Login.gov is hiring for the role of GS-15 Login.gov Security Engineer Tech Expert - Purple Team. There are several Login.gov teams hiring for this role. This page contains a summary of the Login.gov Security Engineer Tech Expert - Purple Team role. More details are available on the main Login.gov Security Engineer Technical Expert GS15 posting.
As a purple team technical expert, you will report to Login.gov’s security branch chief. In this fully remote position, you will work closely with Login.gov’s product and platform teams to improve Login.gov’s defensive capabilities. You will provide strategic guidance to Login.gov’s leadership team to set objectives for Login.gov’s security program. You will research emerging threats, build threat models, conduct threat hunts, and plan and execute purple team engagements.
If you have a passion for building a cybersecurity practice that considers the perspective of attackers and defenders, then this role will be a great fit for you.
Objective #1: Contribute to Login.gov’s Cybersecurity Practice
Conduct dynamic testing with tools such as BurpSuite, Zed Attack Proxy, etc.
Conduct threat hunts.
Identify and assess vulnerabilities associated with Login.gov’s application and cloud platform.

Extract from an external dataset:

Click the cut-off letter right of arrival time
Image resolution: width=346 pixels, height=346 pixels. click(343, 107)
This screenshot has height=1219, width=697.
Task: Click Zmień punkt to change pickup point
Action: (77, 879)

Develop threat models and build attack simulations and/or tactics, techniques, and procedures
Plan and execute purple team engagements throughout the product development lifecycle
Collaborate with application development teams, platform engineers, and Security Operations Center (SOC) engineers to build and implement security in an open source, live services environment
Collaborate with User Experience, Infrastructure, and Application Developer Engineers to ensure changes to Login.gov’s product or infrastructure do not negatively impact security
Objective #2: Provide subject matter expertise on cybersecurity practices to Login.gov Leadership
Provide guidance on industry standards (e.g., NIST 800 series) and best practices to product managers and application developers
Develop standard operating procedures that improve Login.gov’s cybersecurity posture.

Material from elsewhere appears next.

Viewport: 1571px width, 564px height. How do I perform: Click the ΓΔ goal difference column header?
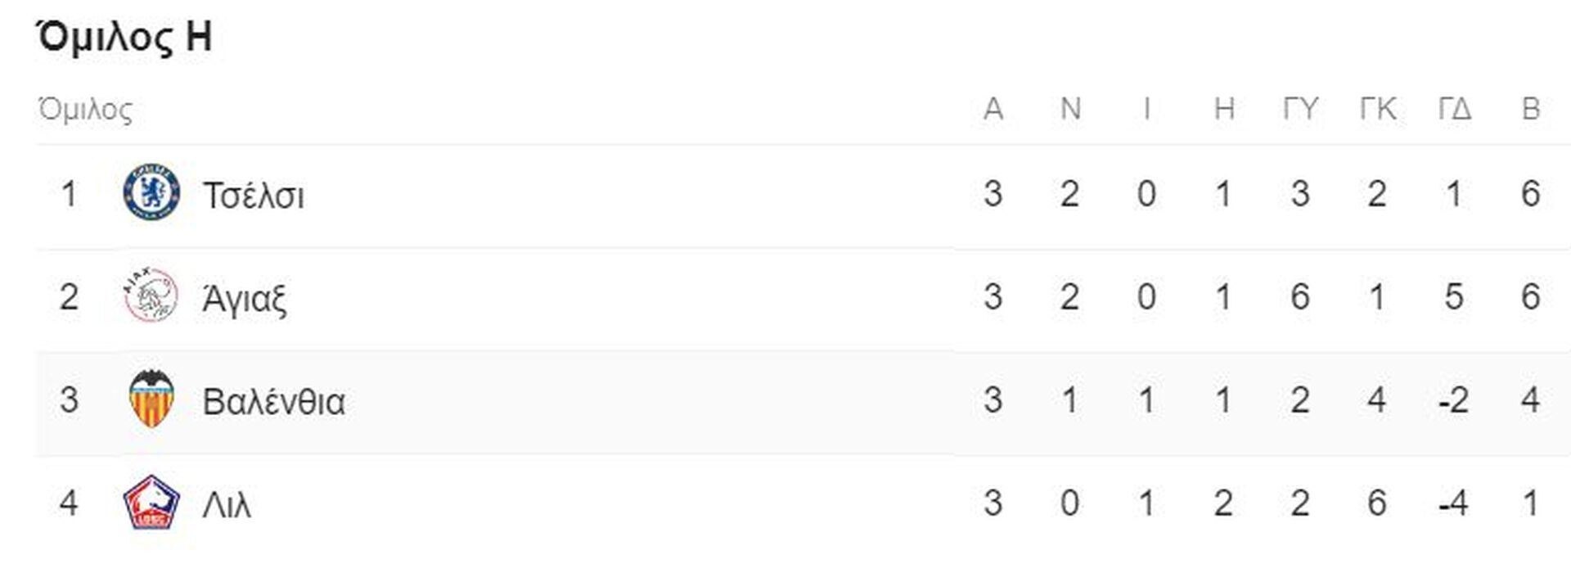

Collaborate with site reliability engineers to enhance cloud platform security engineering practices.
Improve Login.gov’s security operations via automation.
Communicate with internal and external partners to share Login.gov’s security posture, risk, and operational processes.
Contribute to security program goal setting and roadmapping activities.
Objective #3: Ensure Login.gov maintains its FedRAMP authorization
Maintain systems that comply with NIST-800-53 controls.
Develop and maintain artifacts for cybersecurity assessments
Participate in technical interviews for cybersecurity assessments
Prepare application developers, site reliability engineers, or platform engineers for technical assessment interviews
Propose changes to Login.gov development and site reliability engineering practices to better support automated compliance
Objective #4: Collaborate effectively on distributed, agile teams
Share knowledge and work collaboratively to integrate anti-identity fraud principles into product and engineering practices.
Participate in regular retrospectives and provide feedback to help improve the way the team works.
Promote a work environment of respect, diversity, equity, inclusion, accessibility, mutual support, continuous learning, and commitment to customer / partner needs.